Support Tawresey
To the editor:
There isn’t a better candidate for Kitsap Public Utility Commissioner than Alice Tawresey. She has had many positions of responsibility over the years and has served all with the ability to listen, build consensus, lead with initiative and a love of serving others.
My latest experience with Alice was to ask if she would be willing to take over planning the Bainbridge High School Baccalaureate for the Interfaith Council. She agreed without hesitation. She led a willing group of high schoolers with grace, joy and enthusiasm, which resulted in a well-planned and executed, and well-attended ceremony.
My first introduction to Alice was in 1987, when she was mayor of the then city of Winslow, when I was asked to chair the first Public Art Committee. It was Alice’s initiative that created the 1 percent for Art Committee. The first project was the sculpture, Rainbringer, at the roundabout at Madison and High School Road, and the second was the sidewalk art along High School Road.
In all my work with Alice, she has always been joyful, supportive, friendly, organized and positive.

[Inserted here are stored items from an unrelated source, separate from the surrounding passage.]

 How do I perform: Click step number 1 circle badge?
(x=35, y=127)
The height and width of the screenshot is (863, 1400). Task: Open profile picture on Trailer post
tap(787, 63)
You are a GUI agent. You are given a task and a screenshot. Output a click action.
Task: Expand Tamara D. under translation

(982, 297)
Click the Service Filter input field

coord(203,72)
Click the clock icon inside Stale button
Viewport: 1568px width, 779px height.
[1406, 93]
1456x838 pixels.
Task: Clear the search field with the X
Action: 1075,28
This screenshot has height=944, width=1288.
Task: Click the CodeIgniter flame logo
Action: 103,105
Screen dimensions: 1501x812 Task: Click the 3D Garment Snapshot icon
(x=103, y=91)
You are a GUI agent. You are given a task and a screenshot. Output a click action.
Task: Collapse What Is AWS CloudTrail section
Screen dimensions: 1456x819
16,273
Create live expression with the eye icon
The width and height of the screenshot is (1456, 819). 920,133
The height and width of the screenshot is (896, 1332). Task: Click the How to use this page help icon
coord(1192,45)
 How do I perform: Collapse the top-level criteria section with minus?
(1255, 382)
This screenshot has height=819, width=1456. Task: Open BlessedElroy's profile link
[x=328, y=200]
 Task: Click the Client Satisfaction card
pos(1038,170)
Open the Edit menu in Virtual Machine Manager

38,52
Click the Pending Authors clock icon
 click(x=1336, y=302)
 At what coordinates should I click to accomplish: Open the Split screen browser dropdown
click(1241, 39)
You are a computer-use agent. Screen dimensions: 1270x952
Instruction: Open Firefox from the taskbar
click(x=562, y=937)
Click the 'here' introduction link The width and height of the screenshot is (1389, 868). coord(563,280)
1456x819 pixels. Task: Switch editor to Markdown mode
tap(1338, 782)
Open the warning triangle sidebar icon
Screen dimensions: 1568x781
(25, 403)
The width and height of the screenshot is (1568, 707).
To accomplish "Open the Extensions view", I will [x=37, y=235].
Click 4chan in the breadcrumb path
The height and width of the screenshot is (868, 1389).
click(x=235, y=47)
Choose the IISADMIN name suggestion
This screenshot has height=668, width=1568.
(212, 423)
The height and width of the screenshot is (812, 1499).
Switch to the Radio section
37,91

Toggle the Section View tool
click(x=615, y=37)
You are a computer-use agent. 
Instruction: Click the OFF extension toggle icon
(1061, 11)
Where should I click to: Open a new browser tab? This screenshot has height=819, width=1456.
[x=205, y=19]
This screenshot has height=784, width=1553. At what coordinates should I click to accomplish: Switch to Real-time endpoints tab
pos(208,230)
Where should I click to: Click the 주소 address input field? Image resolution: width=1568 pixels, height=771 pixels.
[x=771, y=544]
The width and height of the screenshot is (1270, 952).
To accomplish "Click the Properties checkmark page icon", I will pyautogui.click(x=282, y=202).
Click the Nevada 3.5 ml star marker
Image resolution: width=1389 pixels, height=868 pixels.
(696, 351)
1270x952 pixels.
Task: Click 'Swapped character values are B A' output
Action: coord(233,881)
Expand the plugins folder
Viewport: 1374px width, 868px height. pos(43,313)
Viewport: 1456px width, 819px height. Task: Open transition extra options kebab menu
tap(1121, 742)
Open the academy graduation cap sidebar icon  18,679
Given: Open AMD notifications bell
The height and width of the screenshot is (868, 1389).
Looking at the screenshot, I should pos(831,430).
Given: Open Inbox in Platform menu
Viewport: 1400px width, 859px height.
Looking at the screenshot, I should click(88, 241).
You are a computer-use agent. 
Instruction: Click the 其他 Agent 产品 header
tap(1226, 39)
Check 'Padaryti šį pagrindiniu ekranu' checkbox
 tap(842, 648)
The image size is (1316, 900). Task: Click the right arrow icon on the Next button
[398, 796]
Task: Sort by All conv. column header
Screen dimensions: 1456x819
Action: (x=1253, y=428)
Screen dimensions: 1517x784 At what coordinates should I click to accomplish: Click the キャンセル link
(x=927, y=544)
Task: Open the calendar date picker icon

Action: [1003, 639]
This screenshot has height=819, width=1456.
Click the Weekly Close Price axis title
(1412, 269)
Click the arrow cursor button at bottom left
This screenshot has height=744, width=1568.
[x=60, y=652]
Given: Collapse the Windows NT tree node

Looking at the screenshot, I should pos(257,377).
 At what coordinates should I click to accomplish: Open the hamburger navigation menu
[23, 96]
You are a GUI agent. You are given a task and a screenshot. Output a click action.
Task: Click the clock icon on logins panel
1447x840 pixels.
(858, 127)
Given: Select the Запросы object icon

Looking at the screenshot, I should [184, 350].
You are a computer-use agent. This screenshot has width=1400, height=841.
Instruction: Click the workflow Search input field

Our government would accomplish a great deal if we had more people like Alice in positions of leadership.
Susan R. Anderson
Crying for dollars
To the editor:
It was clear in 2018 why then-Councilmember Sarah Blossom had Lisa Neal removed from the Island Center Citizens Committee (resulting in a pending federal lawsuit against the city), and it’s now clear why Planning Commissioners Blossom and Ashley Mathews, along with Councilmembers Jon Quitslund and Joe Deets, carved Lisa Macchio from the Planning Commission in favor of island newcomers more likely to follow Blossom’s lead.
These players, along with COBI Planning Department staff, want a clear playing field so they can institute Floor Area Ratio instead of “units per acre” in Lynwood, Island Center and Rolling Bay.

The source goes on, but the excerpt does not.